A glittering example of the Assemblage. Jefferson reflects on her constantly changing self as mediated through music, dance, literature, family, race, class, and a rapidly shifting postwar society. She breaks herself (and the genre of memoir) into tiny shimmering pieces and reconstructs them into a new and fluid version of herself and American history.
Would love to see all of my favorite writers do something like this.
This is one of the most thorough indictments of heterosexuality I think I've ever encountered. This book is all about readings and misreadings: of romance, of science, of gender, of war, of culture, of poetry. Garcia Marquez tries his damndest to enchant us into misreading love into a nasty awful man for whom women are an aesthetic commodity.
I somehow managed to avoid this in my American high school education but I'm glad that I'm able to encounter this book for the first time with a fairly critical and practiced eye.
I have a lot of respect for Twain's almost-anthropological approach to depicting dialect (though Jim's was way too over the top sometimes) and the odd little ins and outs of a rapidly shifting American society/understanding of childhood. I think this novel is a serious benchmark in ushering in of a new mode of American prose distinct from the high Romanticism of the books which came earlier.
Twain's attempt at being not racist towards Jim provides an incredibly illustrative example (intentional or otherwise) of how Blackness is (mis)represented through the narrative force of white writing. I'd be interested to see a novel written from Jim's perspective.
A very very solid debut with complicated examinations of art, labor, leftism, language, Blackness, queerness, and memory. excited to see how the poet's body of work progresses.
Just kept getting better and better and better. My experience with coming of age novels is pretty limited but I absolutely adored how essential Mitya's aging was to the structure and themes of the plot.
Something I particularly admired about this novel was the different ways that Kazbek constructed queerness. Mitya constantly engages with queerness as a fundamentally social and economic phenomenon, mediated through interactions with intersecting friends, family, and authorities. At the same time, queerness is fantastical and futuristic, requiring a dive into mythmaking and aesthetics to make sense of the turmoil in the "real" world. Everyone read asap!
Very exciting and interesting to read alongside McKittrick. Massively impressive tour through history and trauma and inheritance and identity. I'd love to see follow up stories zooming in on a specific character or two. So much room for expanding.
A lot of reviews note this but this book would be PERFECT to teach in high school - so many jumping off points to engage with history and it's (mis)telling.

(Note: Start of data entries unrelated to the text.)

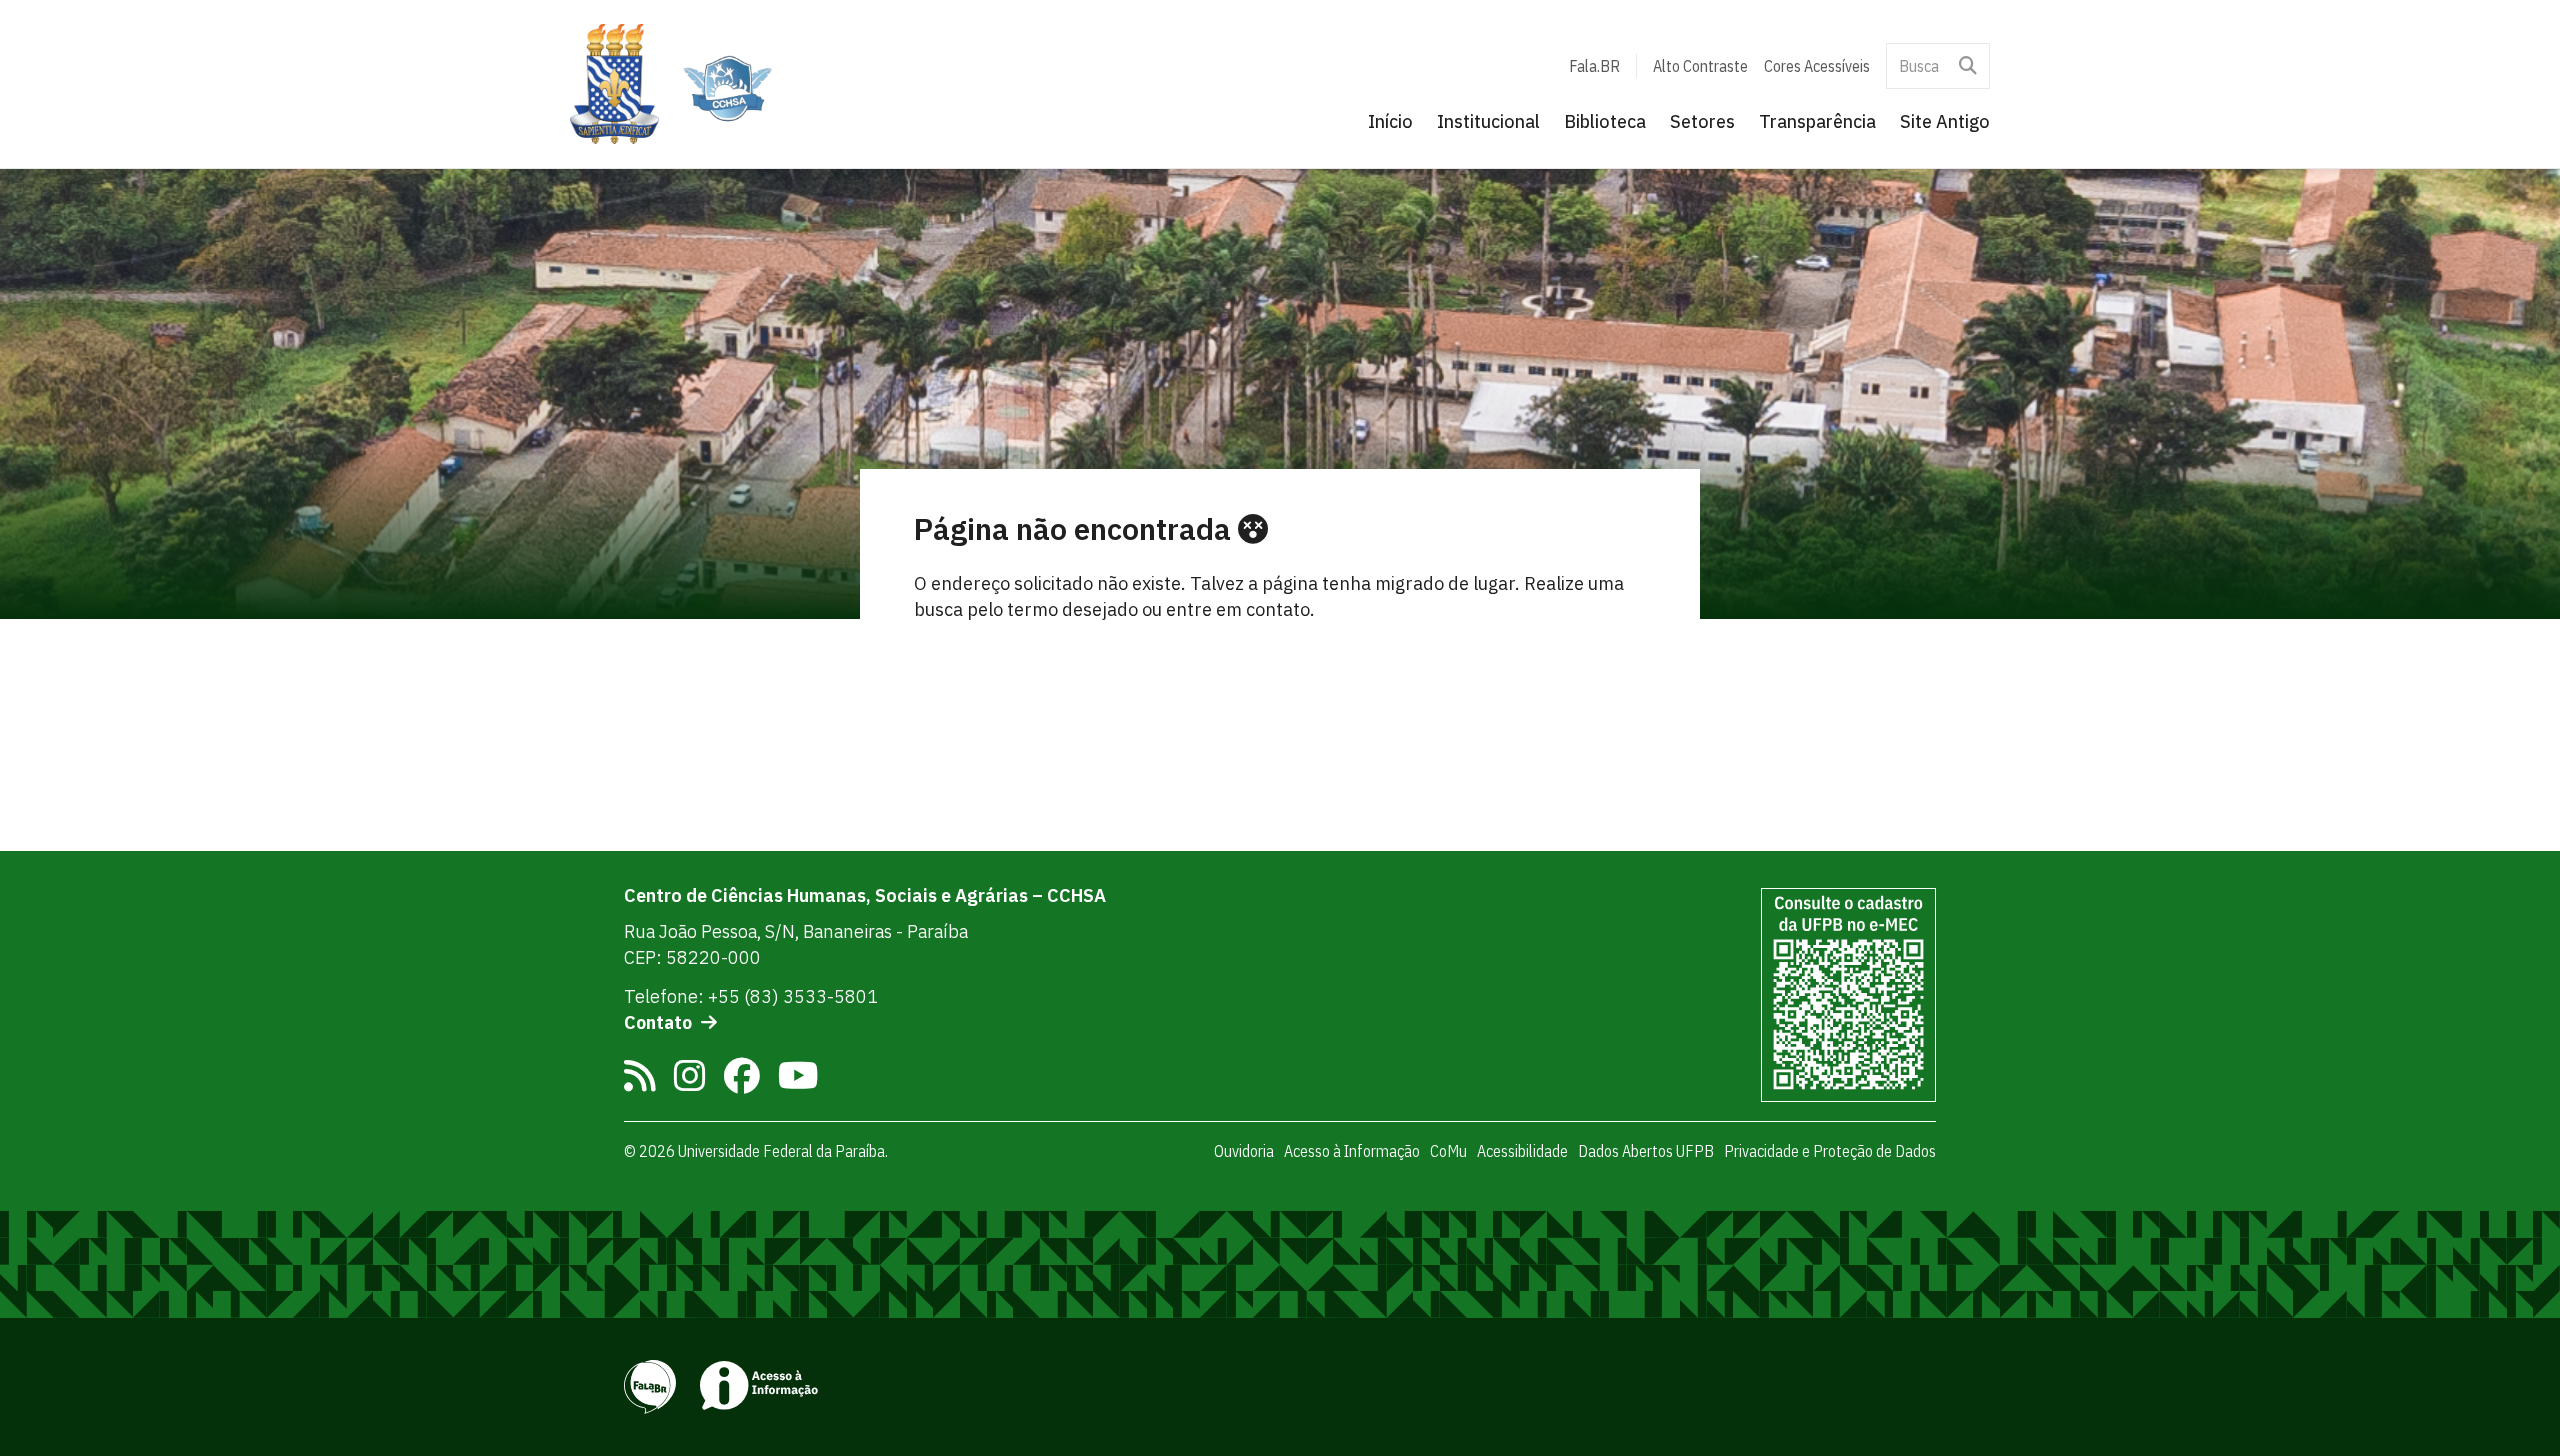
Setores (1702, 121)
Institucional (1488, 121)
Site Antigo (1945, 121)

An incredibly invaluable and helpful toolkit for thinking through the role of space and place when talking about identity. I'm particularly struck by McKittrick's use of the "garret" as a critique/expansion of the idea of marginalization when talking about Black women. I've always been a little hesitant when referring to people or groups as "marginalized" but was never quite able to put my finger onto the reason why. McKittrick's analysis of how the "margins" aren't quite as far away as we think they are restructured the way I think about power and oppression.
Very polyphonic examination of the impacts of trauma/violence on the landscapes of rural Spain and postwar Spanish memory. Also an excellent illustration of the fluidity of categories of "natural," "cultural," and "spiritual."
It's really tricky to write about nonhuman nature in a way that avoids athropocentrism but I think Sola does an fairly solid job at depicting nonhuman nature as having its own syntaxes, desires, preconceptions, etc that are entirely separate from humans.
So much has been written about how this book talks about queerness as it relates to pregnancy and motherhood but I'm also fascinated by how Peters connects queer time to the process of remembering and misremembering. There's so much flipping back and forth through time (all of it centered around conception, almost like a pregnancy guide book lol) and it demonstrates how the past messily (mis)informs the present which does the same to the future. For all of us, queer people especially, time and community can be so ephemeral, so there's a simultaneous sense of urgency and resignation for the future. This book captures this excellently!
Like Don Delillo, I want Torrey Peters to write a tv show.
Flaws of characters a main focus? It's complicated
5.0
AHHHHHHHHH I think if you designed a book in a lab to be everything I dreamed of, it would be this book.
Queer archives, aesthetic futurity, modernist commie cults, satire of stuffy academics, gorgeous gorgeous prose - it's all so DECADENT and brilliant and fascinating I want to absolutely devour everything written like this.
In very very good company with the work of Pola Oloixarac and Saidiya Hartman.